Em outro trecho, o presidente voltou a usar a expressão "meu Exército" e disse que os militares não cumprirão ordens de governadores que limitem a locomoção e atividade econômica das pessoas.

"O meu Exército não vai para a rua para cumprir decretos de governadores. Se o povo começar sair, entrar na desobediência civil, sair de casa, não adianta pedir ao Exército. Porque o meu exército não vai, nem por ordem do Papa, não vai", declarou.

O governador do Rio Grande do Sul, Eduardo Leite (PSDB), apontado como possível adversário de Bolsonaro em 2022, reagiu à investida judicial do Planalto e disse que o presidente está concentrando sua energia em "conflito".

Ele defendeu os decretos adotados pelo estado e afirmou que eles têm por objetivo proteger a vida das pessoas e garantir a concorrência entre estabelecimentos autorizados a funcionar e os que devem manter suas portas fechadas.

Leite também destacou que Bolsonaro "chega atrasado", porque os decretos estaduais têm vigência até domingo (21), quando deverão ser substituídos por outras normativas.

"O presidente chega portanto atrasado e infelizmente coloca energia em conflito, confronto e enfrentamento. Desprezando a gravidade da pandemia, quando ele poderia estar colocando essa energia toda em ajudar, conseguir vacina para a população. É isso que a população precisa, vacina, e não confronto e conflito como o senhor [Bolsonaro] está estabelecendo", disse Leite.

Rui Costa (PT), governador da Bahia, também se manifestou e disse que pretende atuar junto ao governo gaúcho na resposta à ação de Bolsonaro no STF.

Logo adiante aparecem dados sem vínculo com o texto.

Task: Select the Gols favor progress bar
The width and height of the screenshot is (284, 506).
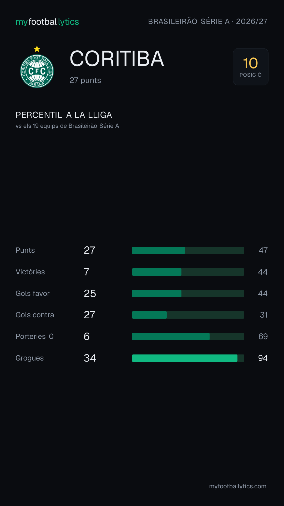Action: [x=188, y=294]
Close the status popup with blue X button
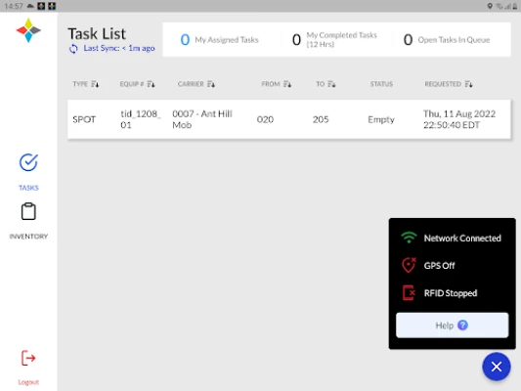Screen dimensions: 521x391 pos(497,367)
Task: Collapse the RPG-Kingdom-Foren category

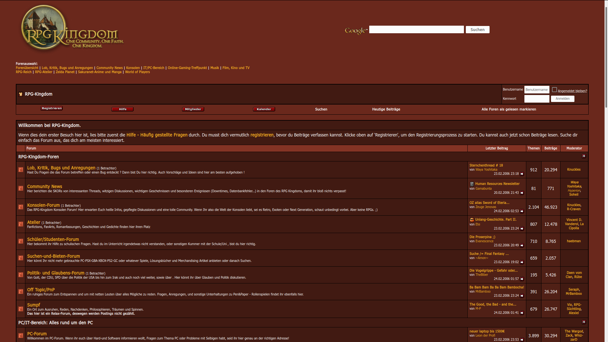Action: click(584, 156)
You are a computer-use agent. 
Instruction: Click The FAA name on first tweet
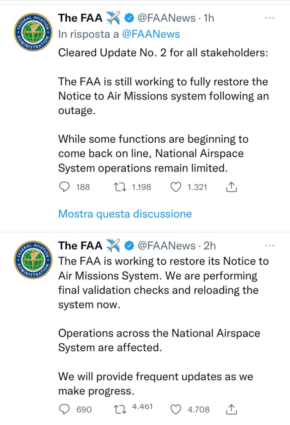[x=80, y=18]
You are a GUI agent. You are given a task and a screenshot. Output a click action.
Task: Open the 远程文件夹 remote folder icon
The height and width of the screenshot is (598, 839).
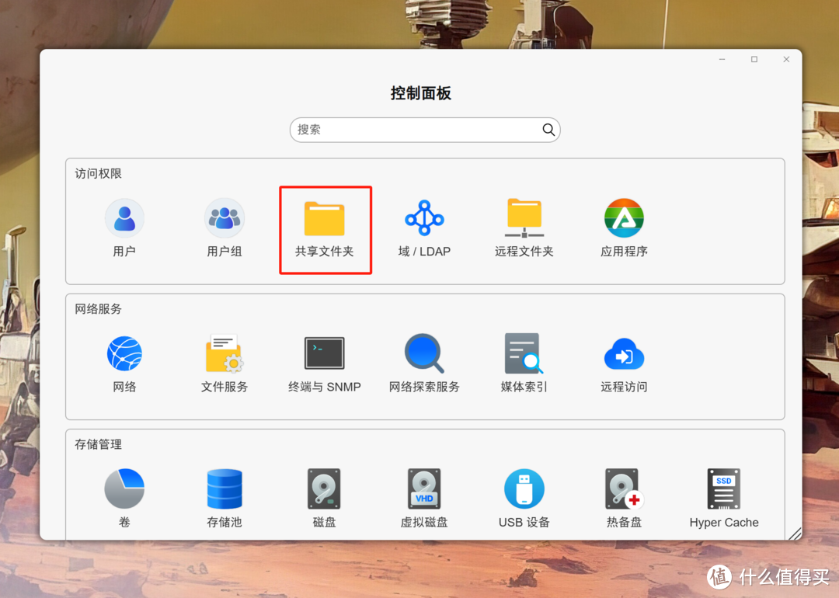click(x=524, y=218)
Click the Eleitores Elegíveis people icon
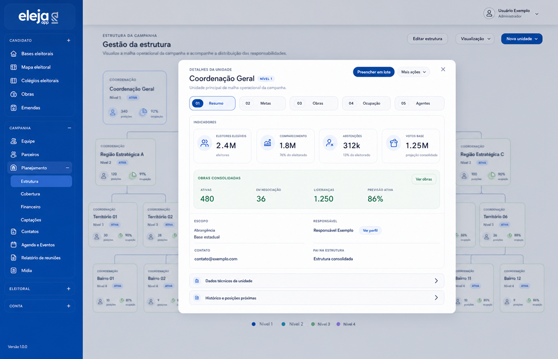Screen dimensions: 558x359 205,143
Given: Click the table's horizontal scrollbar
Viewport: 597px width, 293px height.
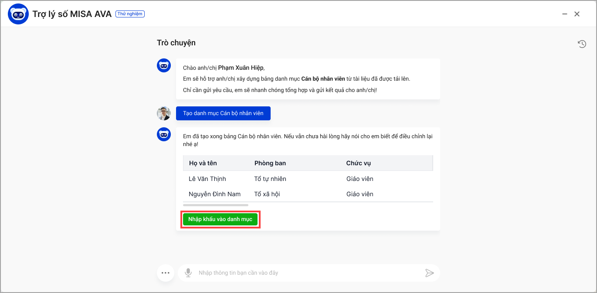Looking at the screenshot, I should 216,204.
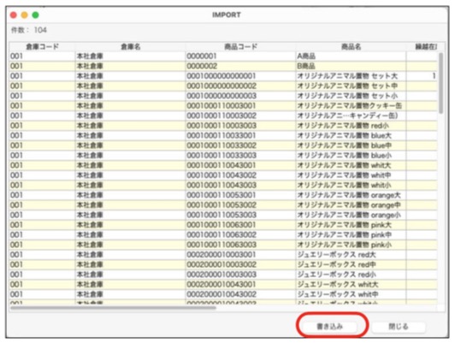This screenshot has height=343, width=455.
Task: Sort by 商品名 column header
Action: (351, 46)
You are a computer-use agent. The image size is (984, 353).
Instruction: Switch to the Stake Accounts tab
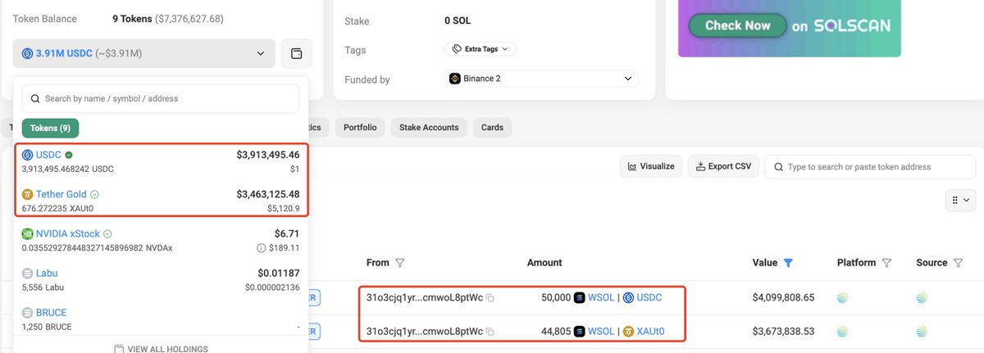click(x=429, y=128)
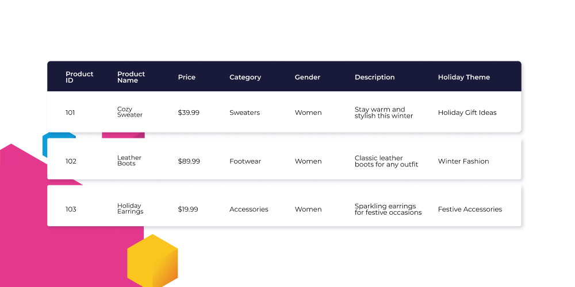Click the Product ID column header
Viewport: 575px width, 287px height.
point(79,77)
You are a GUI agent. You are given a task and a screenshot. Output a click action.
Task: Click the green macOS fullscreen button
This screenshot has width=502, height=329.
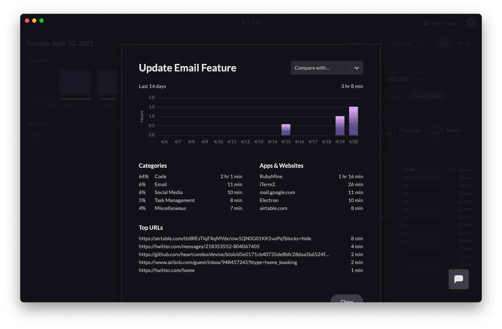[41, 21]

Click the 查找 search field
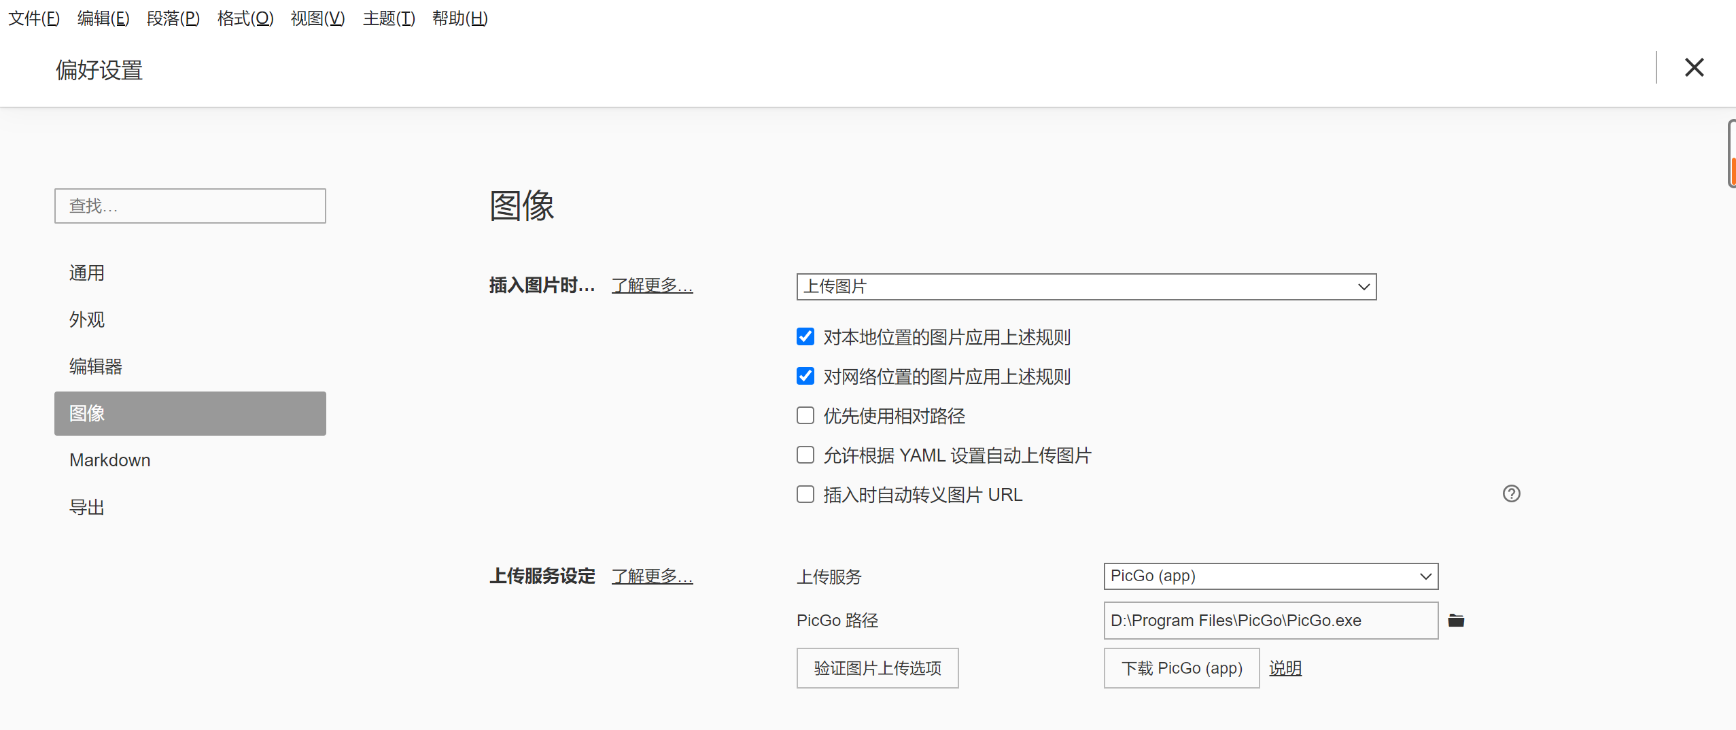pyautogui.click(x=190, y=206)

"Mais uma vez, o presidente demonstra ser o grande aliado do vírus e da morte. Eu nunca imaginei que o Brasil chegaria a uma situação desta, de tamanha falta de responsabilidade e solidariedade. Além de não ajudar, ele [Bolsonaro] faz questão de atrapalhar", escreveu Costa no Twitter.

"Tenho convicção que o STF, que tem dado sucessivas demonstrações de compromisso com a vida, vai mais uma vez deixar claro que a ciência prevalece, e não a negação".